I used to go to Silver Lake Sand Dunes but I have not been there in years. I sold my toys that I rode when I went there.


----------



## downrange (Dec 25, 2010)

I hate the dunes! Too many idiots. Michigan has more permanently marked ORV trails than anywhere else on the planet. There is plenty of sand whoops on those to keep you quad gods happy. Personally, i prefer chasing ribbon through the trees on two wheels. 


Posted using Outdoor Hub Campfire


----------



## cataway (Nov 26, 2010)

downrange said:


> I hate the dunes! Too many idiots. Michigan has more permanently marked ORV trails than anywhere else on the planet. There is plenty of sand whoops on those to keep you quad gods happy. Personally, i prefer chasing ribbon through the trees on two wheels.
> 
> 
> Posted using Outdoor Hub Campfire


 yes way to many idiots on to small of an area.

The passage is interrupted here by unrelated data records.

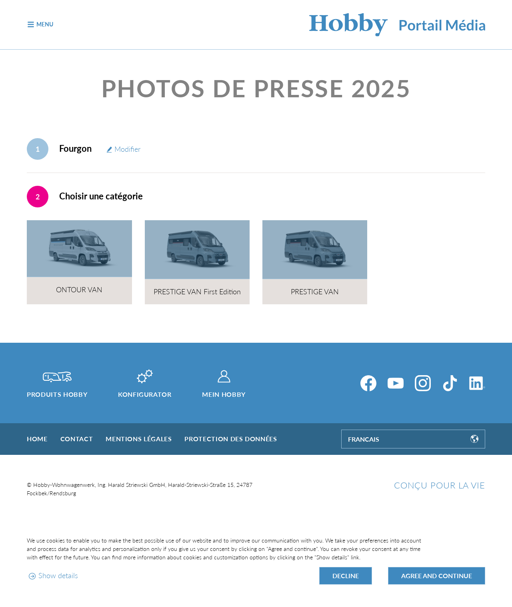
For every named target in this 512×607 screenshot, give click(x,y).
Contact (76, 438)
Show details (58, 575)
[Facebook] (368, 383)
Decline (345, 575)
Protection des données (230, 438)
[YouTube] (396, 383)
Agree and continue (436, 575)
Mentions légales (139, 438)
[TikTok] (450, 383)
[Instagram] (423, 383)
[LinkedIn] (477, 383)
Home (37, 438)
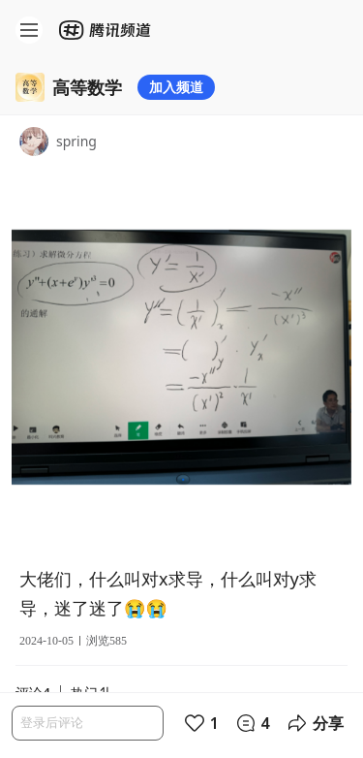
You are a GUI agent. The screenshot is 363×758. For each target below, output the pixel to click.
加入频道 (176, 87)
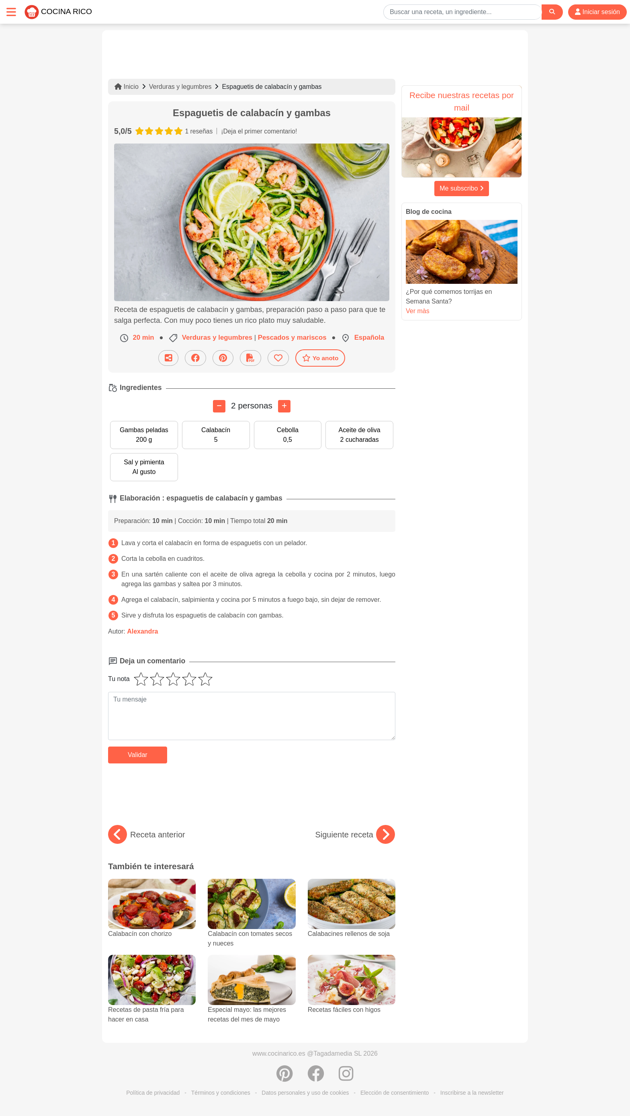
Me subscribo (462, 188)
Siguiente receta (355, 835)
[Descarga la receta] (250, 358)
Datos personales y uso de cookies (305, 1092)
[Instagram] (346, 1078)
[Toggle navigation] (11, 12)
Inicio (127, 86)
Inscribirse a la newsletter (472, 1092)
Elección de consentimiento (394, 1092)
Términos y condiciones (220, 1092)
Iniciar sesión (597, 11)
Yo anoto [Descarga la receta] (320, 357)
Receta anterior (146, 835)
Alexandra (142, 631)
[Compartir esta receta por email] (168, 358)
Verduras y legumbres (180, 86)
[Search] (552, 11)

what I'm talking about is the sand dunes out west. i have an offer for some one ,maybe from MI ,or surrounding states, to go on a road trip to IDAHO .the reason being, i want to go but i need someone who also wants to see and ride the big sand out there . if i can find one more person then we can afford the drive out there and back with out braking the bank. i really don't care what you ride ,as long as it will fit into my trailer .
.


----------



## cmuchip989 (Jan 13, 2010)

Don't hate SL. It's a social event. If you want to ride 80 miles a day and see 1 to 2 other groups stay on the trails. If you want to meet people from all over the state and country some times hit the dunes. There's idiots everywhere but it's fun watching them most times. 

It's hard on parts though! 


Posted using Outdoor Hub Campfire


----------



## bigcountrysg (Oct 9, 2006)

I used to go to glamis Cali a lot when I was in the corps. I know a few people in Idaho but no need to go play there 


Posted using Outdoor Hub Campfire


----------